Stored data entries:
[Start of Attachment]

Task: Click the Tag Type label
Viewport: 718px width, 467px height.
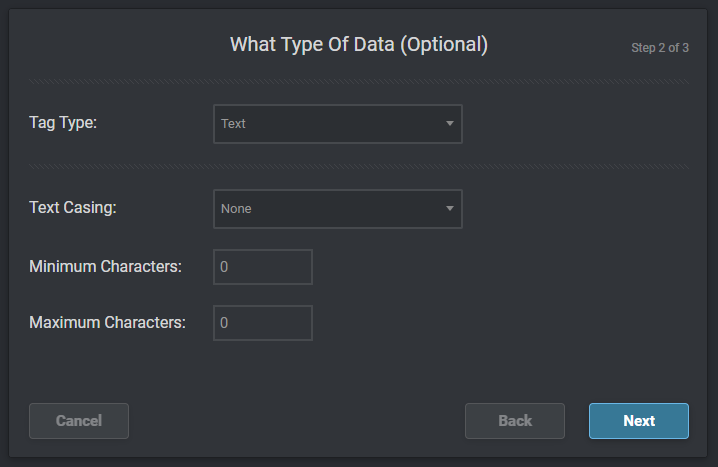Action: 63,123
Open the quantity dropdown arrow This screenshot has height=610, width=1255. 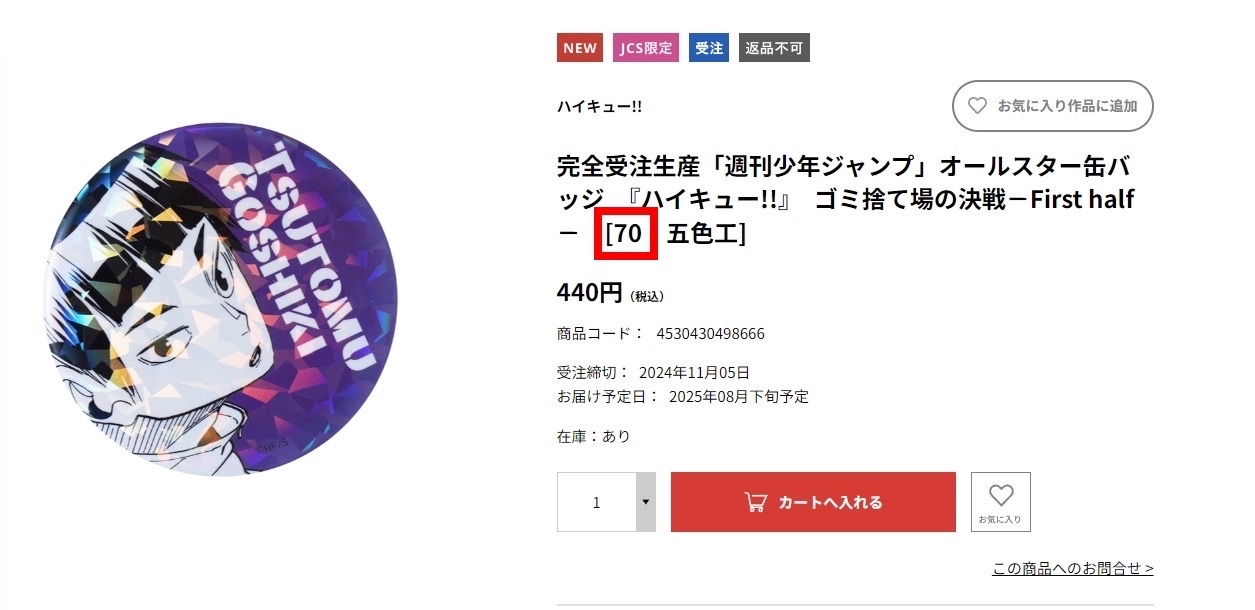[646, 502]
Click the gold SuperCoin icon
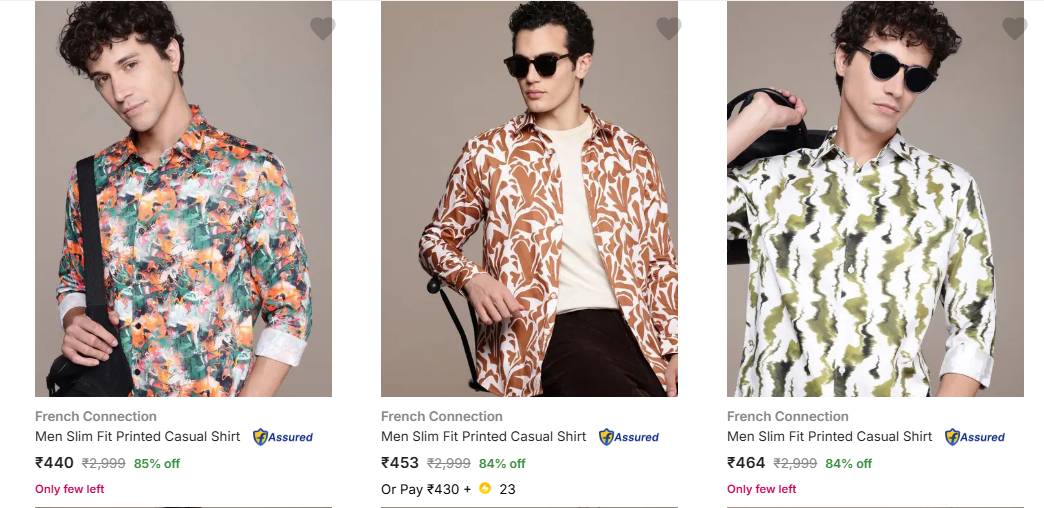Viewport: 1044px width, 508px height. click(485, 489)
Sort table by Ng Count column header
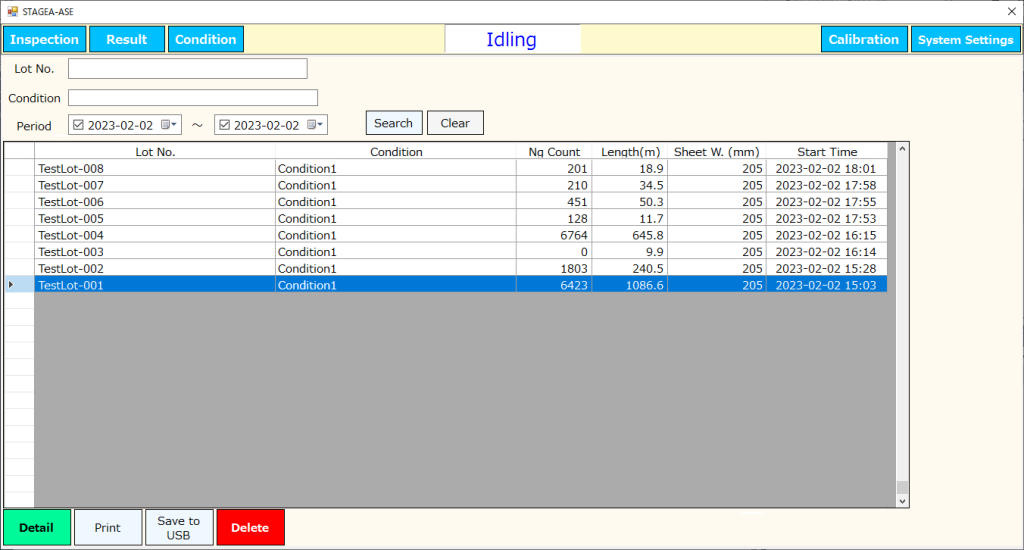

[End of Attachment]

*Work order*: In the records above, the lines from the one containing "Click the gold SuperCoin icon" through the last line are to be written out exactly, both ends included and pictures omitted.

*Result of the task*:
Click the gold SuperCoin icon
Viewport: 1044px width, 508px height. click(485, 489)
Sort table by Ng Count column header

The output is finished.